> _EXERCISE GOAL_
Rewrite the entries from the line containing "Open the GDBL symbol link" through the line containing "Open the zoom" as a numbered list, skipping blank lines.
—————
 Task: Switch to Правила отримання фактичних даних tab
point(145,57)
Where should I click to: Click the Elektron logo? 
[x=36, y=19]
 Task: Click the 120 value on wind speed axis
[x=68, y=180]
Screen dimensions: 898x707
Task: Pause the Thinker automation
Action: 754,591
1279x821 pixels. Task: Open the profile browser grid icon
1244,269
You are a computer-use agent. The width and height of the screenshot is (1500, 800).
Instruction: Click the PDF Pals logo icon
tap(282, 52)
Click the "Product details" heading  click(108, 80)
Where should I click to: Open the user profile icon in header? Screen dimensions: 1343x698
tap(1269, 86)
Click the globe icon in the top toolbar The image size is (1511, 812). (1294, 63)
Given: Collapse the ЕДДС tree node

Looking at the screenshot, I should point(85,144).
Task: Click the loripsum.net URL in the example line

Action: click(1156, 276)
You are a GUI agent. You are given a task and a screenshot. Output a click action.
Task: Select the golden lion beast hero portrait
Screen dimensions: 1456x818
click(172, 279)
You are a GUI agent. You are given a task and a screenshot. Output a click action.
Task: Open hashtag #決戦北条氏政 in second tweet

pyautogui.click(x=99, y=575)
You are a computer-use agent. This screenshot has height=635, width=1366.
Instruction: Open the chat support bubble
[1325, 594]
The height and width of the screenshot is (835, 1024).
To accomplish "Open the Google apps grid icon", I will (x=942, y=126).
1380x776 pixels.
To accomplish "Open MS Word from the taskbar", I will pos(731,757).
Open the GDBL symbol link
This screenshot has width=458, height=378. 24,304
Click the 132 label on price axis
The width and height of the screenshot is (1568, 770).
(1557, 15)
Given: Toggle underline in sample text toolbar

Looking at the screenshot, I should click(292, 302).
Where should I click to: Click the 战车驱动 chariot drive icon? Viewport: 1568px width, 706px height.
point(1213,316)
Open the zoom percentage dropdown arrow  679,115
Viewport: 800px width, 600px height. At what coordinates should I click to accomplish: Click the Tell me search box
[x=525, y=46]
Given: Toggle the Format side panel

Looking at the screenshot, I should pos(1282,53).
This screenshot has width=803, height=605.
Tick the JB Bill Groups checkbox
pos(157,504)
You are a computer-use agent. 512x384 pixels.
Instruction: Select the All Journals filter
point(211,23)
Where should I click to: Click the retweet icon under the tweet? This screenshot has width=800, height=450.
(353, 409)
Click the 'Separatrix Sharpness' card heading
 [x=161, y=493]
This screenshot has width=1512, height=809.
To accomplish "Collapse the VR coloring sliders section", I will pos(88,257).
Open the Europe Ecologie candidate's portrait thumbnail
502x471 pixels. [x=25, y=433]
—————
> _RESPONSE TO THIS TASK_
1. Open the GDBL symbol link
2. This screenshot has width=458, height=378. 24,304
3. Click the 132 label on price axis
4. The width and height of the screenshot is (1568, 770).
5. (1557, 15)
6. Given: Toggle underline in sample text toolbar
7. Looking at the screenshot, I should click(292, 302).
8. Where should I click to: Click the 战车驱动 chariot drive icon? Viewport: 1568px width, 706px height.
9. point(1213,316)
10. Open the zoom percentage dropdown arrow  679,115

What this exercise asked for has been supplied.